L’associazione: «Nel Mantovano una filiera con 1,1 milioni di animali: secondi solo a Brescia Bene le rassicurazioni sulla sicurezza alimentare»

MANTOVA. «La peste suina africana può colpire cinghiali e maiali ed è altamente contagiosa e spesso letale per questi animali, ma non è invece trasmissibile agli esseri umani». A specificarlo, dopo i recenti casi, la Coldiretti Mantovana che ricorda come «la nostra provincia, con un patrimonio suinicolo di oltre 1,1 milioni di capi, è la seconda realtà territoriale della Lombardia per numero di maiali allevati dopo la provincia di Brescia».

Mentre il pericolo aviaria sembra rallentare, la filiera zootecnica è infatti alle prese con la nuova emergenza Psa (Peste suina africana).

Dopo i casi riscontrati nelle scorse settimane tra i cinghiali in Piemonte e Liguria, alcuni paesi stranieri hanno attivato misure precauzionali imponendo uno stop temporaneo all’import di carni e salumi italiani: si tratta della vicina Svizzera, del Kuwait ma anche di Cina, Giappone e Taiwan. Un danno pesantissimo per la filiera che potrebbe diventare ancore maggiore se altri Paesi (come gli Stati Uniti e la Gran Bretagna) dovessero prendere la stessa decisione.

Per questo il governo è corso ai ripari, attraverso un’ordinanza che ha l’obiettivo di fermare l’epidemia. Nella zona stabilita come infetta da peste suina (114 comuni fra Piemonte e Liguria) sono vietate le attività venatorie di qualsiasi tipologia. Consentita la caccia di selezione al cinghiale per ridurre la popolazione in eccesso e rafforzare la rete di monitoraggio.
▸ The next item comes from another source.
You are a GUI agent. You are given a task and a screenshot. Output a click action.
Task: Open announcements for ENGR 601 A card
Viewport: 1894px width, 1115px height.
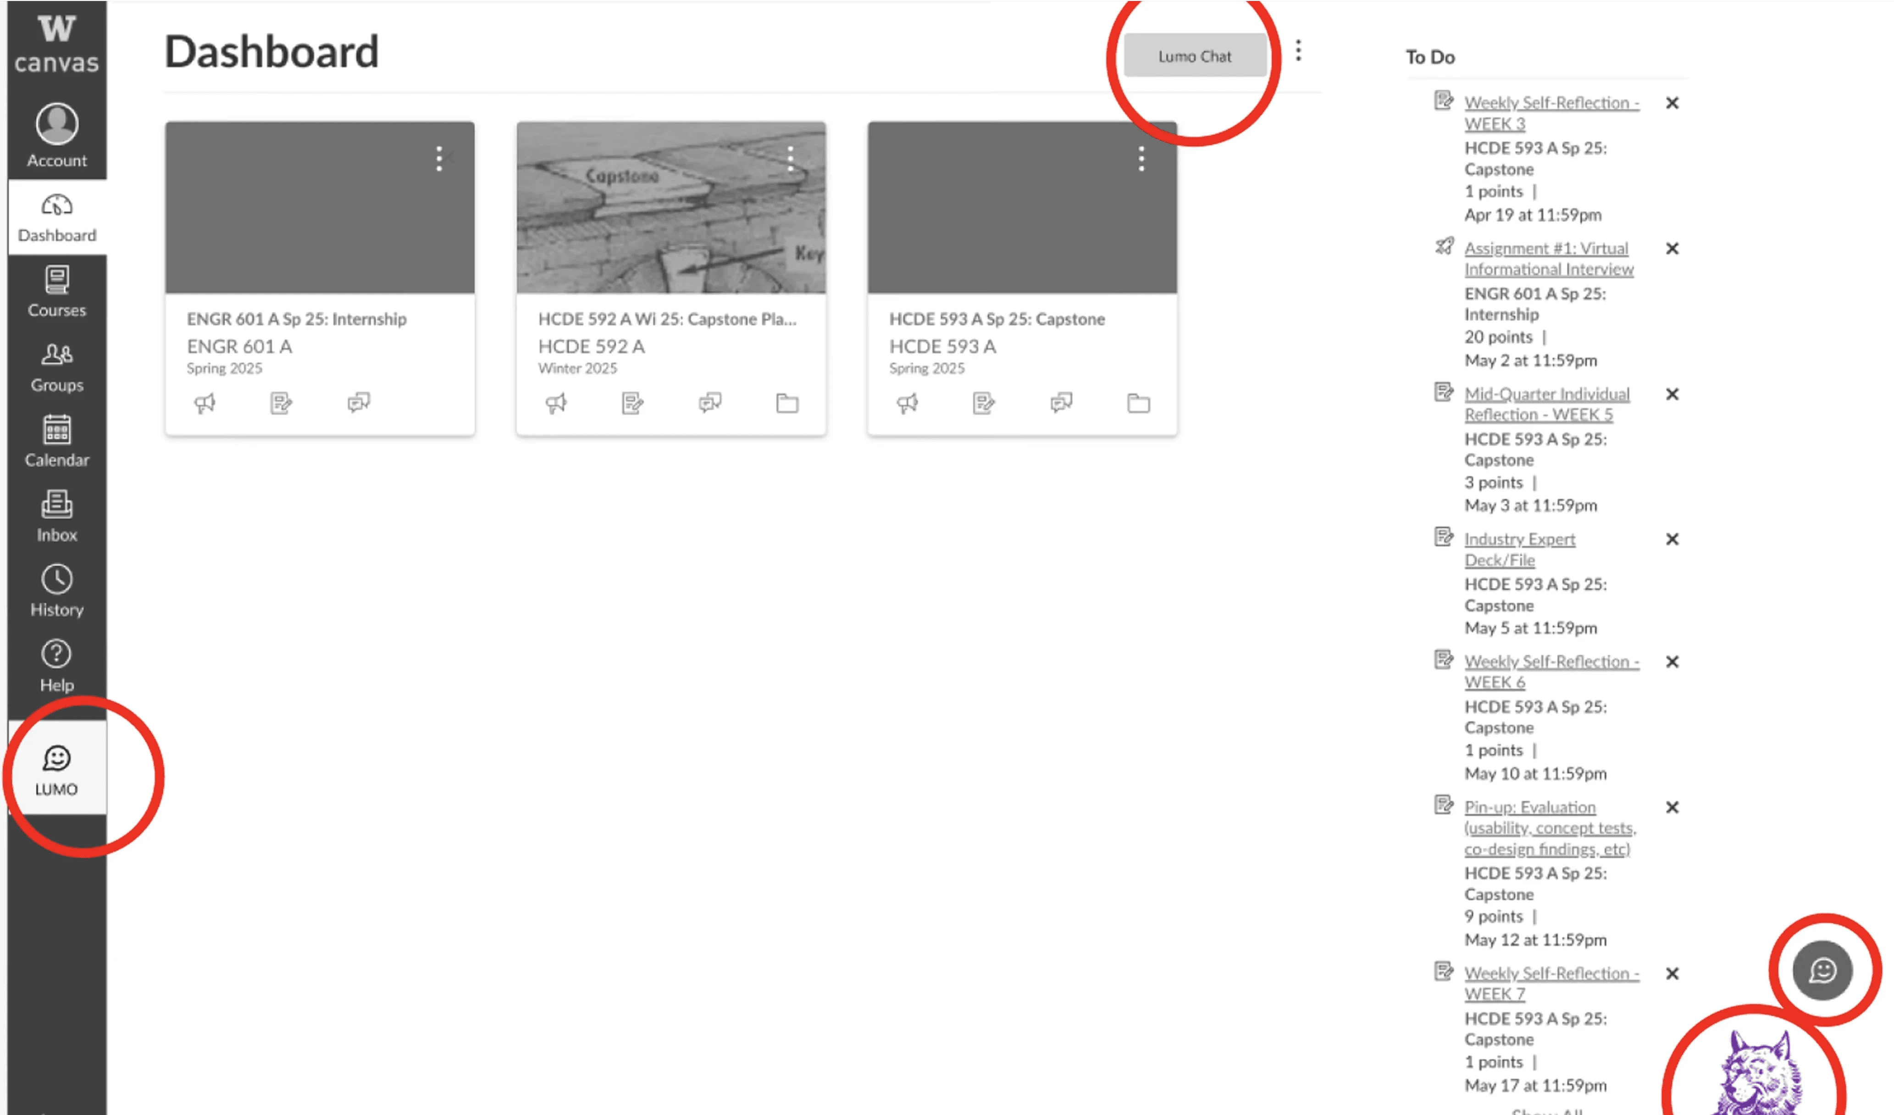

Nell’area sono vietati la raccolta di funghi e tartufi, la pesca, il trekking, la mountain bike e le altre attività in zone di cinghiali.

«La tempestiva adozione di un provvedimento nazionale che consente alle attività produttive di continuare a lavorare in sicurezza, fornendo rassicurazioni in merito alle esportazioni, è importante soprattutto per la nostra regione dove è allevato il 53% dei maiali italiani - spiega Coldiretti Lombardia in una nota - . La situazione di emergenza che siamo costretti ad affrontare ora è frutto della mancata azione di prevenzione e contenimento, come abbiamo ripetutamente denunciato in piazza e nelle sedi istituzionali di fronte alla moltiplicazione dei cinghiali che invadono città».

Il provvedimento nazionale fa seguito alla decisione della Regione Lombardia di istituire una task force per contrastare l’epidemia al’Unità Operativa veterinaria composta da rappresentanti della Direzione generale agricoltura, della Direzione generale protezione civile, dell’Istituto zooprofilattico sperimentale della Lombardia e dell’Emilia-Romagna, dei Dipartimenti veterinari delle Ats, della polizia provinciale e dei carabinieri forestali.